Setelah melewati momen kelulusan yang penuh kebahagiaan, banyak lulusan sekolah justru menghadapi tantangan yang tidak kalah berat: tekanan sosial setelah lulus sekolah. Pertanyaan dari tetangga, perbandingan dengan anak orang lain, dan ekspektasi keluarga bisa membuat momen yang seharusnya membahagiakan menjadi sumber stres yang luar biasa.

Tekanan sosial ini datang dari berbagai arah. Orang tua yang ingin bangga dengan prestasi anaknya, tetangga yang suka bertanya-tanya, teman-teman yang sudah punya rencana jelas, dan media sosial yang penuh dengan pameran kesuksesan. Semua ini menciptakan lingkungan di mana lulusan merasa harus segera punya pencapaian untuk dibanggakan.

Tekanan sosial yang dialami lulusan sekolah
Tekanan sosial dari lingkungan sekitar sering menjadi beban berat bagi lulusan baru.

Sumber-Sumber Tekanan Sosial

Tekanan sosial bisa datang dari berbagai pihak. Dari keluarga, seringkali berupa ekspektasi untuk segera kuliah di universitas ternama atau dapat pekerjaan bergaji tinggi. Orang tua ingin bangga dan membuktikan bahwa pendidikan yang mereka biayai tidak sia-sia. Dari lingkungan pertemanan, ada persaingan tidak terucap untuk siapa yang paling cepat sukses.

Media sosial juga menjadi sumber tekanan yang signifikan. Melihat teman-teman posting tentang penerimaan di universitas impian, foto di kantor baru, atau pamer kemajuan karier bisa membuat seseorang merasa tertinggal. Padahal, media sosial hanya menunjukkan sisi terbaik dari kehidupan seseorang, bukan keseluruhan realitanya.

Tekanan internal juga tidak kalah kuat. Perasaan harus segera sukses, takut gagal, dan kecemasan akan masa depan bisa membuat lulusan stres. Banyak yang bingung mau apa setelah lulus, dan kebingungan ini ditambah dengan tekanan dari luar membuat situasi semakin sulit.

Dampak Tekanan Sosial pada Kesehatan Mental

Tekanan sosial yang berkepanjangan bisa berdampak serius pada kesehatan mental. Stres kronis bisa menyebabkan gangguan tidur, kecemasan, depresi, dan penurunan kepercayaan diri. Banyak lulusan yang merasa tidak berharga hanya karena belum punya pencapaian yang bisa dibanggakan.

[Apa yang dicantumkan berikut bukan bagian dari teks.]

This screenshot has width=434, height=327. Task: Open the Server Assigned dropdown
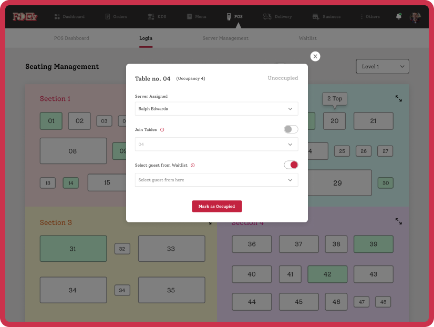tap(216, 109)
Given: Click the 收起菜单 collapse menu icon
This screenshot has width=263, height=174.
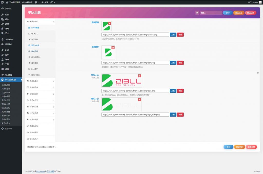Looking at the screenshot, I should coord(3,129).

Yang lebih berbahaya adalah tekanan ini bisa membuat seseorang mengambil keputusan yang terburu-buru dan tidak sesuai dengan passion-nya. Kuliah di jurusan yang tidak diminati hanya karena tekanan orang tua, atau menerima pekerjaan yang tidak cocok hanya untuk memenuhi ekspektasi sosial. Keputusan seperti ini biasanya berakhir dengan penyesalan di kemudian hari.

Strategi Mengatasi Tekanan Sosial

Langkah pertama adalah mengenali dan menerima bahwa tekanan sosial itu ada. Jangan menyangkal perasaan stres atau cemasmu. Mengakui bahwa kamu sedang menghadapi tekanan adalah langkah awal untuk mengatasinya.

Kedua, fokus pada perjalananmu sendiri. Setiap orang punya timeline yang berbeda. Tidak semua lulusan langsung kerja atau kuliah, dan itu bukan masalah. Bandingkan dirimu dengan dirimu yang kemarin, bukan dengan orang lain. Yang penting adalah kamu terus berkembang, meski mungkin lebih lambat dari orang lain.

Ketiga, komunikasikan dengan keluarga. Jelaskan rencanamu dan mintalah dukungan mereka. Banyak orang tua yang sebenarnya pengerti jika dijelaskan dengan baik. Tunjukkan bahwa kamu punya rencana dan sedang berusaha, meski mungkin hasilnya belum terlihat sekarang.

Keempat, kurangi konsumsi media sosial yang memicu perbandingan. Jika melihat postingan teman membuatmu merasa buruk, jangan ragu untuk unfollow atau mute sementara. Fokus pada perkembangan dirimu sendiri tanpa perlu membandingkan dengan orang lain.


Tekanan sosial memang tidak bisa dihindari sepenuhnya, tapi kamu bisa mengontrol bagaimana meresponsnya. Ingat bahwa hidup ini adalah perjalanan panjang, bukan perlombaan siapa yang paling cepat. Fokus pada tujuanmu sendiri, jalanilah dengan kecepatanmu sendiri, dan percayalah bahwa setiap orang punuk waktunya masing-masing untuk bersinar.